Pour l’instant, l’annonce du Brexit a eu des impacts différents sur l’industrie du champagne, selon l’approche financière des Maisons. « Nous avions des contrats commerciaux en euros, nous avons donc été très vite impactés par le résultat du référendum », souligne le directeur général de Nicolas Feuillatte. « Nous avons été soumis à une augmentation significative des prix à la consommation de nos champagnes de l’ordre de 20 et 25%, ce qui a entraîné une chute de nos ventes à ce moment là ». Pour Bollinger, la problématique a été très différente : « Nous facturons en livre sterling avec la volonté de garder la main sur les prix. Ce qu’il s’est passé c’est que sur le marché du champagne, la livre a baissé de 20%, les prix ont augmenté de 20 et donc le marché s’est effondré de 20%. Or, comme Bollinger facture les coûts en livres, nous avons décidé de ne répercuter qu’une partie de cette baisse à la vente, ce qui fait que la Maison a eu une performance stable et même positive. »
Faut-il alors s’alarmer du Brexit ou rester optimiste quant à l’impact sur l’industrie du champagne ? Brisons tout de suite le suspense, selon les propos de Christophe Juarez et Charles-Armand de Belenet, si une inquiétude peut légitiment se faire ressentir, l’industrie du champagne a anticipé les scenarii possibles, notamment en stockant plus de 15 millions de bouteilles sur le sol britannique, afin d’éviter l’explosion des frais de douanes et les embouteillages de camions entre Douvres et Calais, soit 10 000 camions par jour. « 90 % de nos ventes se font à l’International avec le marché anglais qui représente aujourd’hui un tiers de nos ventes », tient à rappeler le Directeur général de Bollinger. « Plus que des chiffres, c’est une histoire d’amour avec l’Angleterre. Le marché est en train de gagner en maturité, il faut se positionner sur la valorisation du champagne, le terroir, les spécificités. On a fait le lancement de la Grande Année 2008 cette année, ça a été un des plus beaux succès en Angleterre de ces dernières années, malgré le Brexit. »
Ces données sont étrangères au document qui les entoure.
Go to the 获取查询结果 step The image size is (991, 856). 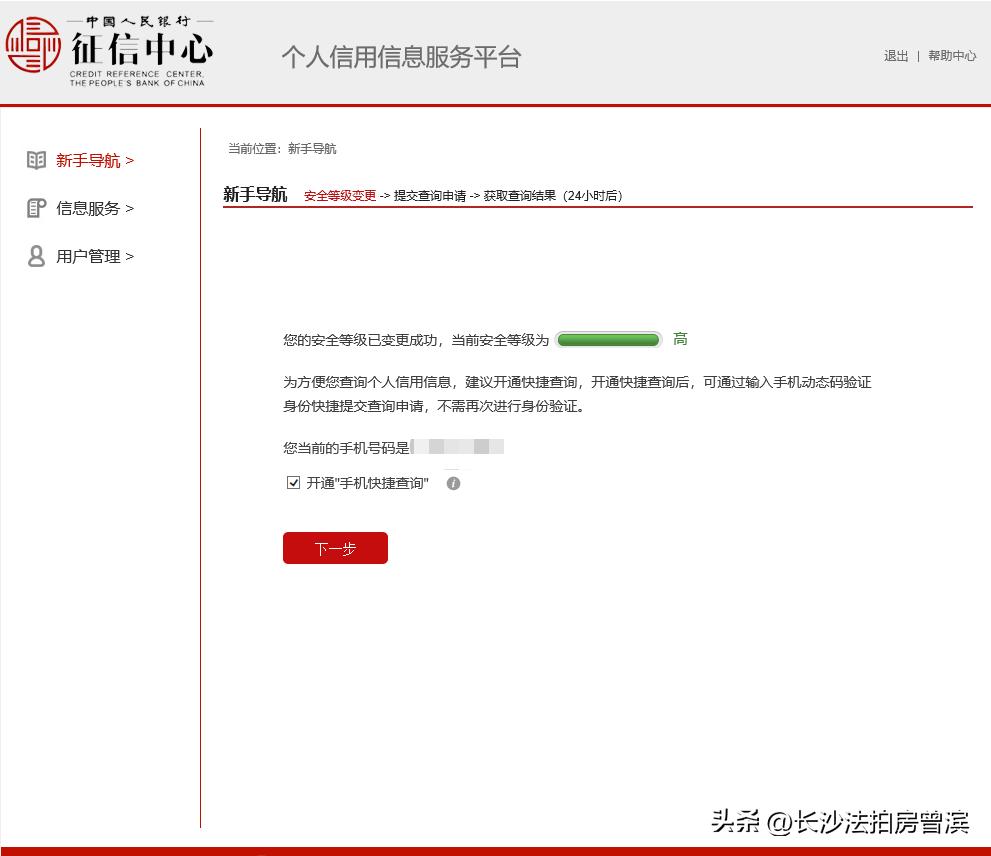518,195
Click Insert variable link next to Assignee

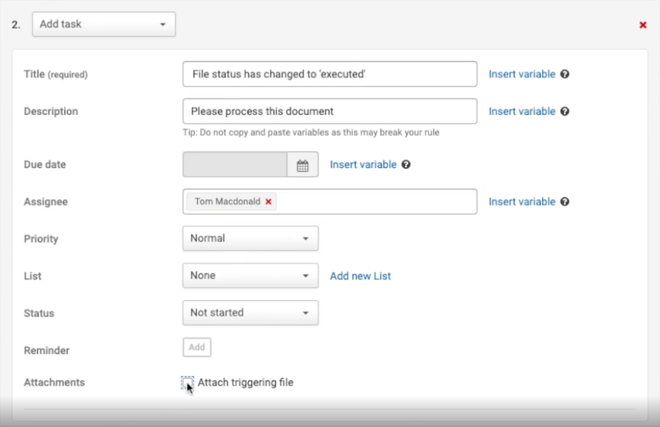[x=521, y=202]
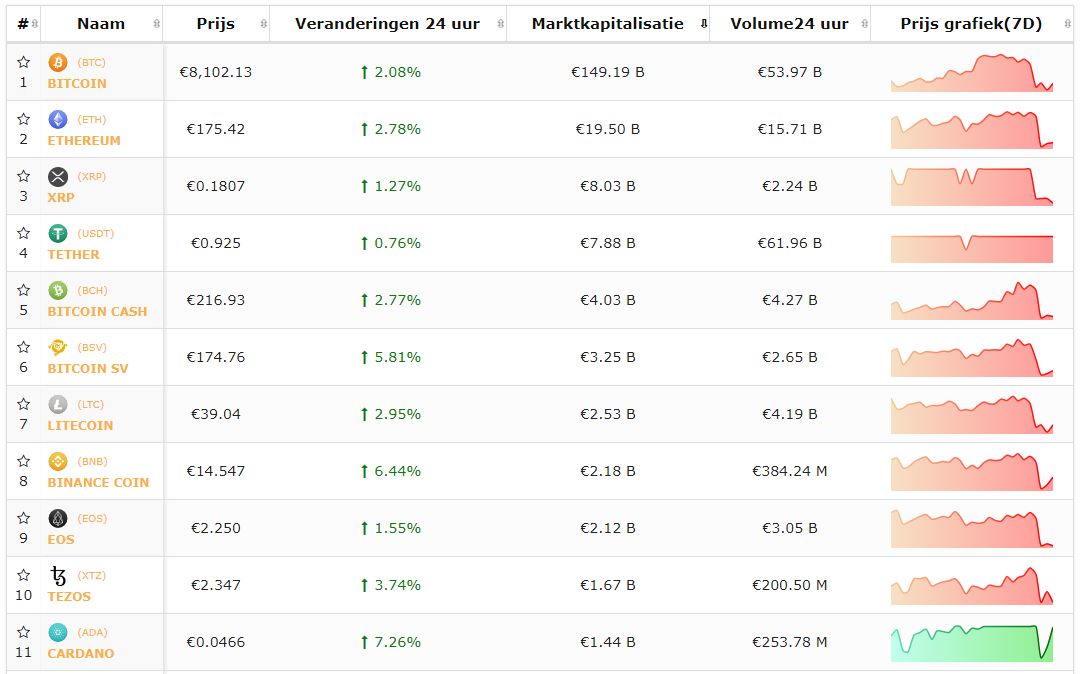Toggle favorite star for Bitcoin

coord(24,63)
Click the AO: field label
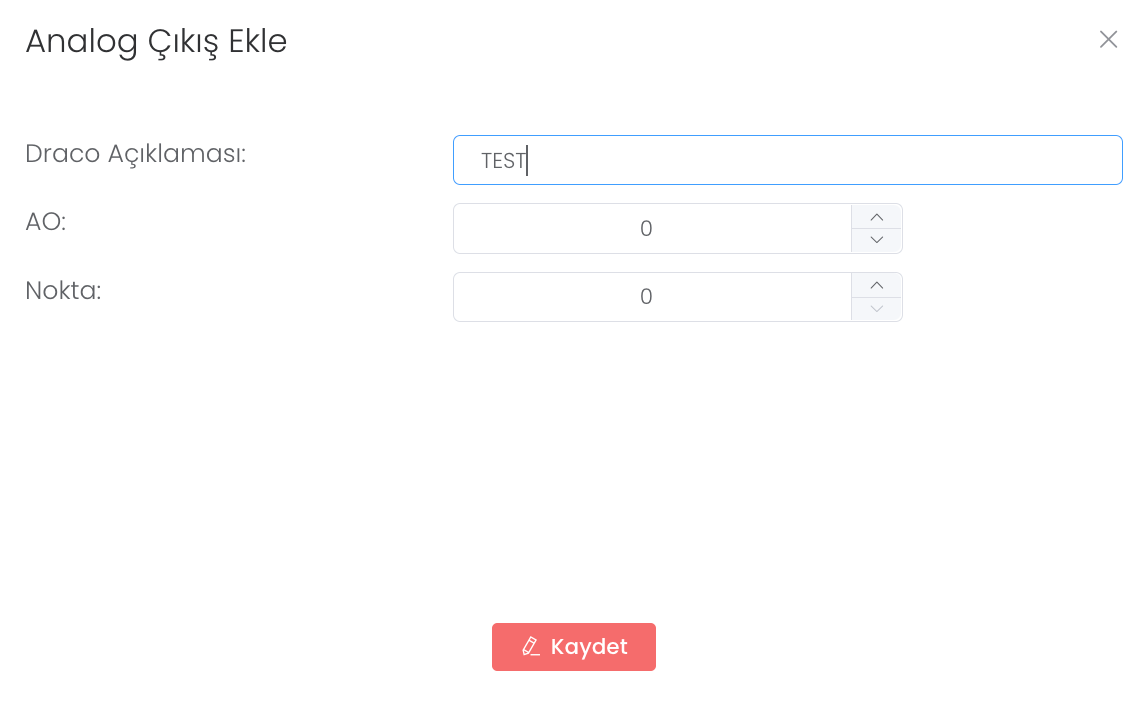 click(46, 222)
Et si la société est en train de se fragmenter entre les différentes couches sociales anglaises, l’ambition des Maisons est de s’adresser à tous les réseaux de distribution. « Il y a encore beaucoup de choses à faire sur ce marché qui est très porteur », abonde quant à lui Christophe Juarez. « Suite au Brexit, nous avons décidé de distinguer nos cuvées, de proposer des gammes différentes selon les secteurs, grande distribution ou café-hôtel-restaurant (CHR). »
GARDER UNE VISION SUR LE LONG TERME
Depuis 2016, aux risques encourus, la principale réponse est de « garder une vision sur le long terme ». « Le marché répond plutôt bien quand on comprend ce qui est en train de se passer, vigilance en terme de stocks et de prix, et confiance en terme d’investissement, sont les maîtres mots », insiste Charles-Armand de Belenet. Philosophe, il ose une métaphore sur la situation actuelle du Brexit avec cette citation de Napoléon : « Je ne pourrais jamais me passer de champagne. En cas de victoire je le mérite, en cas de défaite, j’en aurais besoin. »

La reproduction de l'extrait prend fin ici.